Thursday, 31 March 2016

How I Feel

Katherine wants me to lose 15 pounds, an amount gained on our road trip last year, an amount of weight which she feels, if I lost it, would make a real difference in my ability to transfer out of my wheelchair. Would that this were so; I am not sure I agree with her. Besides my fear of losing weight in general, I'm fairly certain my loss in this case would not make a big difference in my ability to transfer.
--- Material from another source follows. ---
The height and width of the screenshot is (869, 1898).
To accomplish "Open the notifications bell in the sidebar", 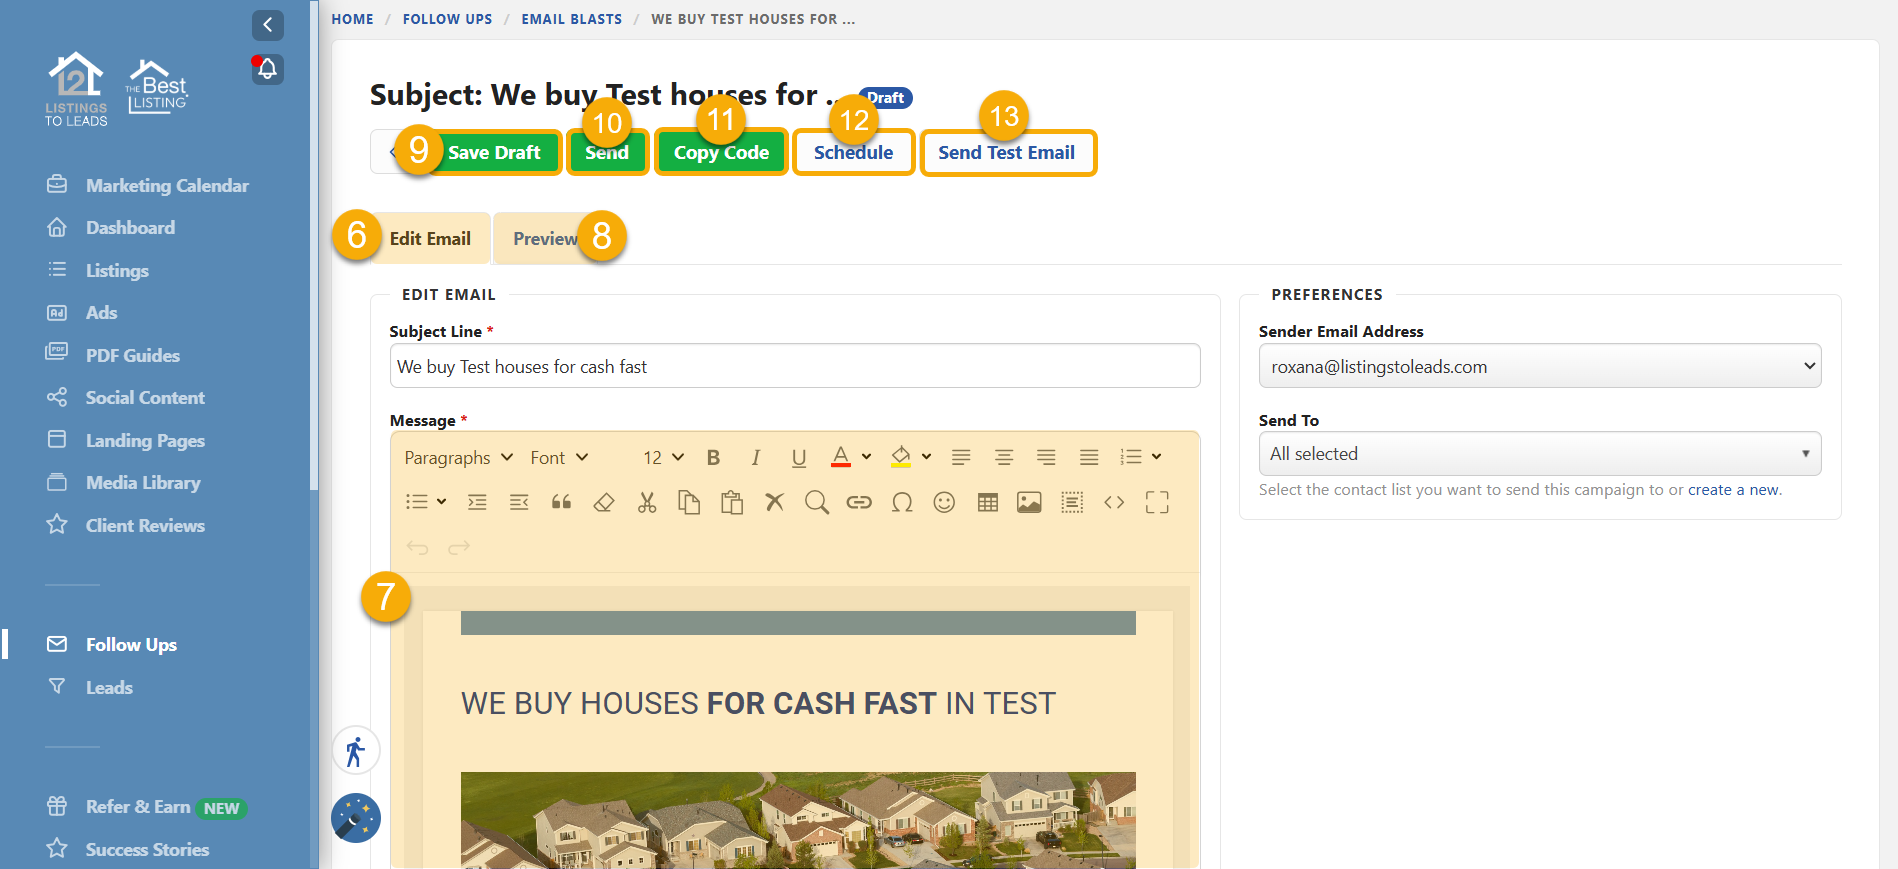I will click(267, 69).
Then there is the whole process of how to lose weight. With no working legs, I certainly can't walk it off. With the severe limitations I have in terms of physical energy, doing aerobic exercises or heavy arm exercises will only make my situation worse, wearing me out without causing any appreciable change in my weight. The only real way to lose weight is for me to reduce my calorie intake. The nutritionist at the ALS clinic, a woman whose fate, if left in my hands, would include an eternity on a "prunes only" diet, suggested that perhaps I should cut out my "non-nutritional" calories. This means cut out things like wine, beer and scotch. Katherine loves this idea.
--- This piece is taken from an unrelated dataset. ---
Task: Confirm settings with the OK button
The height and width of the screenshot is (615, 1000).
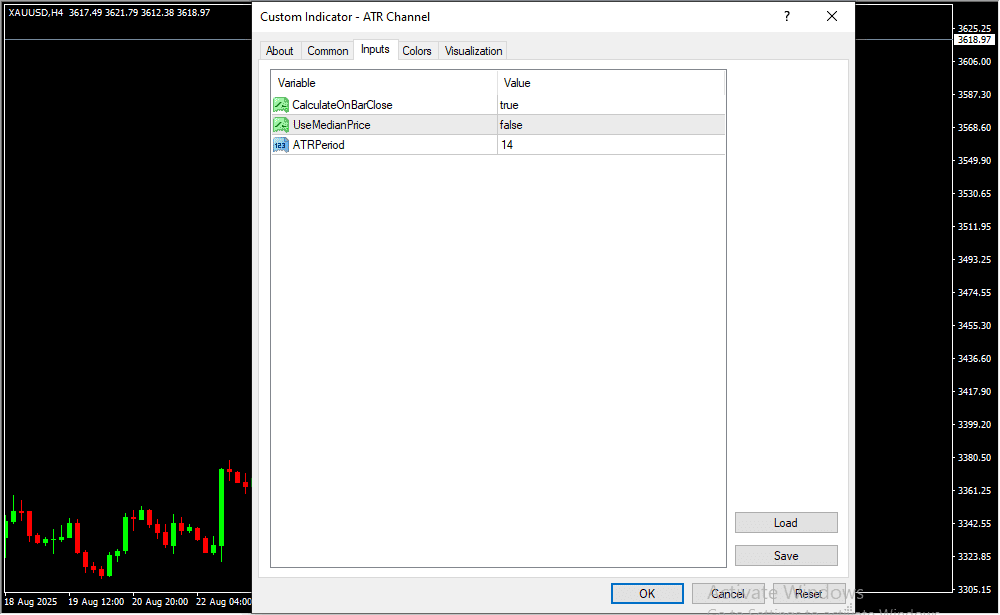Action: point(647,594)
As you might guess, this is a major stress point for me. I have lost a lot to ALS. I've lost my ability to stand, to walk, to stroll through the park with my grandchildren. I've lost the ability to have sex, to go sailing, to crash through the bush while hunting, to stand in the river and catch a salmon. I've lost so much. Now, the two things I love the most are at risk; eating and drinking.

There are so many PALS who envy that I can still chow down on a steak and swig back a nice cold beer. So many of them have lost this, the ability to chew, to swallow, to drink. So many of them can no longer consume calories except through a feeding tube or a straw. While I can still do this, I want to do it as much as I can. Soon enough I will lose these last two things in my physical self.
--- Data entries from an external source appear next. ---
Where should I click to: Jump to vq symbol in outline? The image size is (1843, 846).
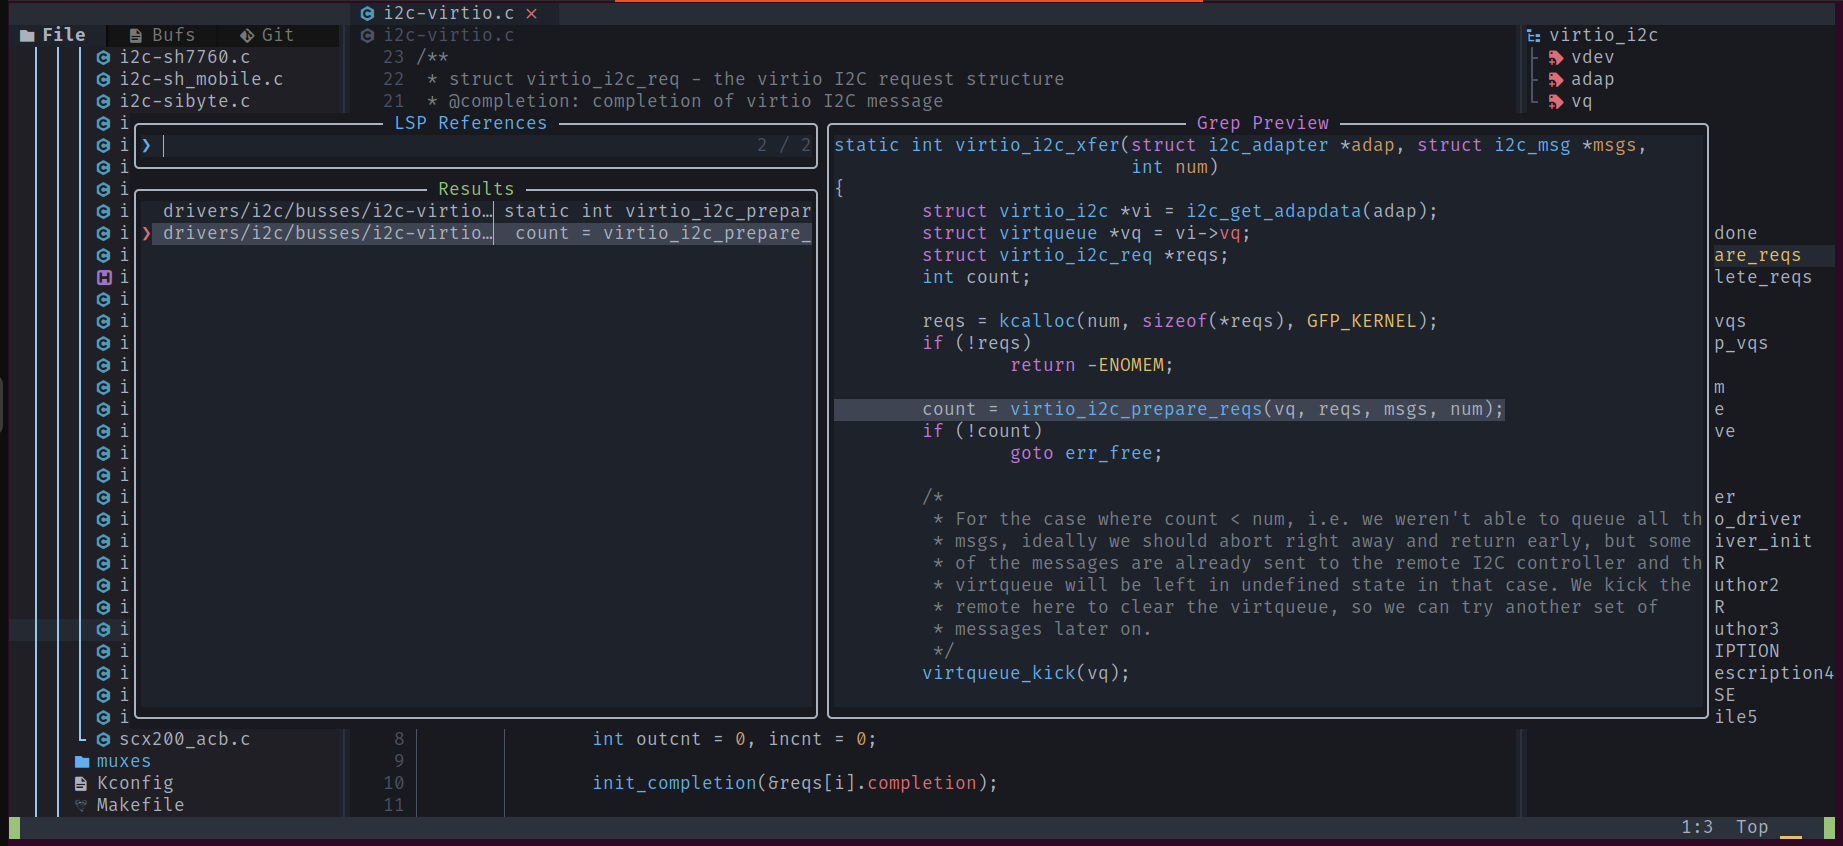coord(1581,101)
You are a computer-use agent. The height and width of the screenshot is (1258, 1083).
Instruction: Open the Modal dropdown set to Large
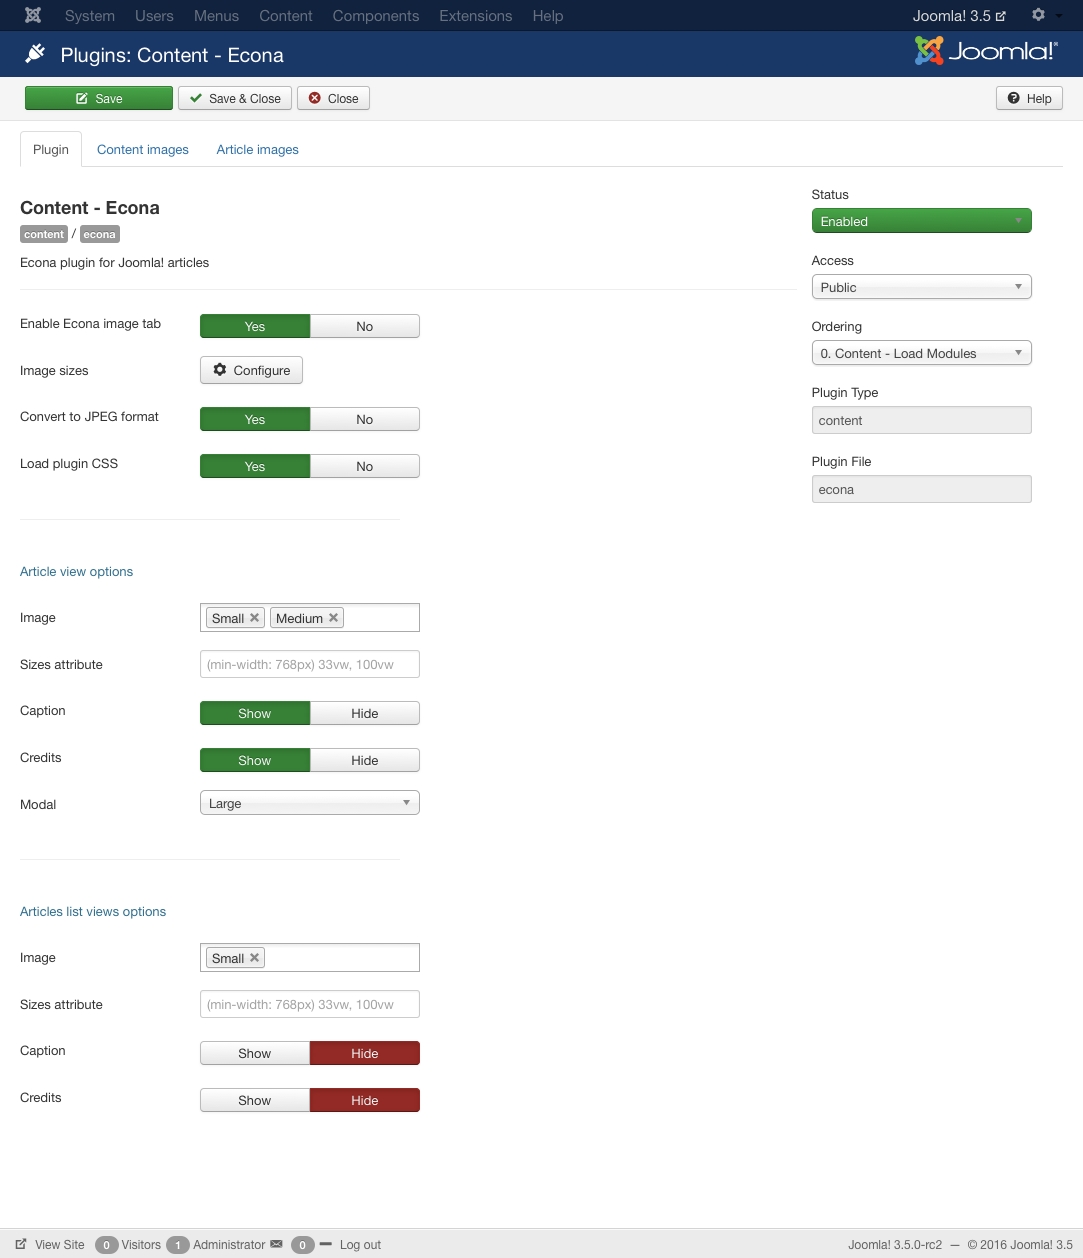click(x=310, y=803)
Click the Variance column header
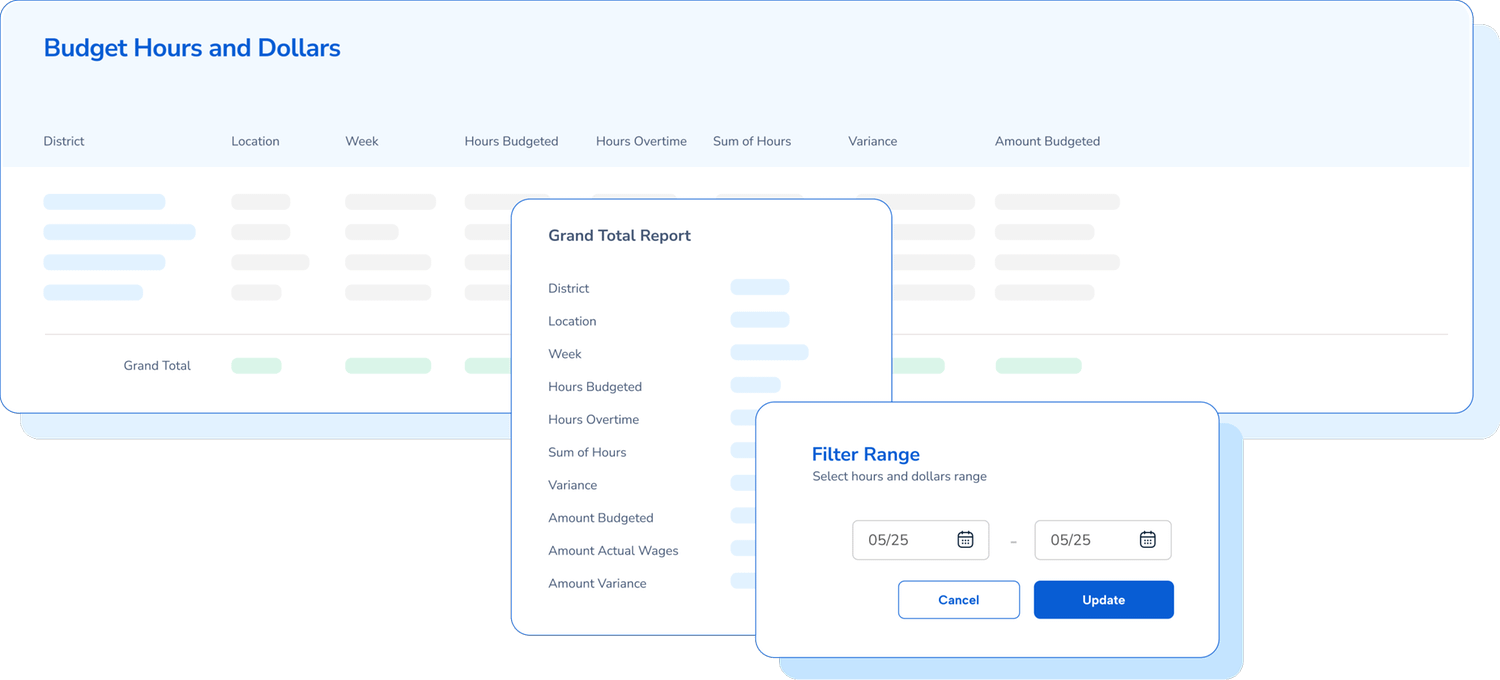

So I prevaricate, I cajole, I sidestep. I simply don't want to stop enjoying my wine and beer and scotch. I simply will not reduce my food intake; it's already dangerously low at times. I know it upsets Katherine to see all this weight on me. It upsets me to think that, soon enough, I won't be able to drink my wine, except possible through a straw. That will come all too soon.

For those of you who would suggest that I simply reduce my non-nutritional calorie intake, I ask you to try the following. Think about the something in your life you enjoy a great deal; I'm sure you can think of something. Now think about how you would feel if you were told you will only be able to do that for another 12 months, then never again. And then, finally, ask yourself how you might respond if someone said that you should do less of it, with little potential benefit, only for the possibility that you might, maybe, possibly be able to do something you can't do much of anyways.

It's a complicated thought process, filled with rationalizations, but try it. Try and see how I feel.


  1. I'm with you on this one....

  2. When your time is as limited as yours it - you get to call all the shots you are still able to make. Remember when my dad was dying of lung cancer and was still smoking; it was just about his only pleasure left in life and so I felt strongly that we had no business telling him to stop. He was doing the best he could given his circumstances and I'm sure you are as well.

  3. I am choosing to forgo a feeding tube. I agree; you get to call the shots! I wish wine and beer still tasted good to me. That is a loss that affects my social life!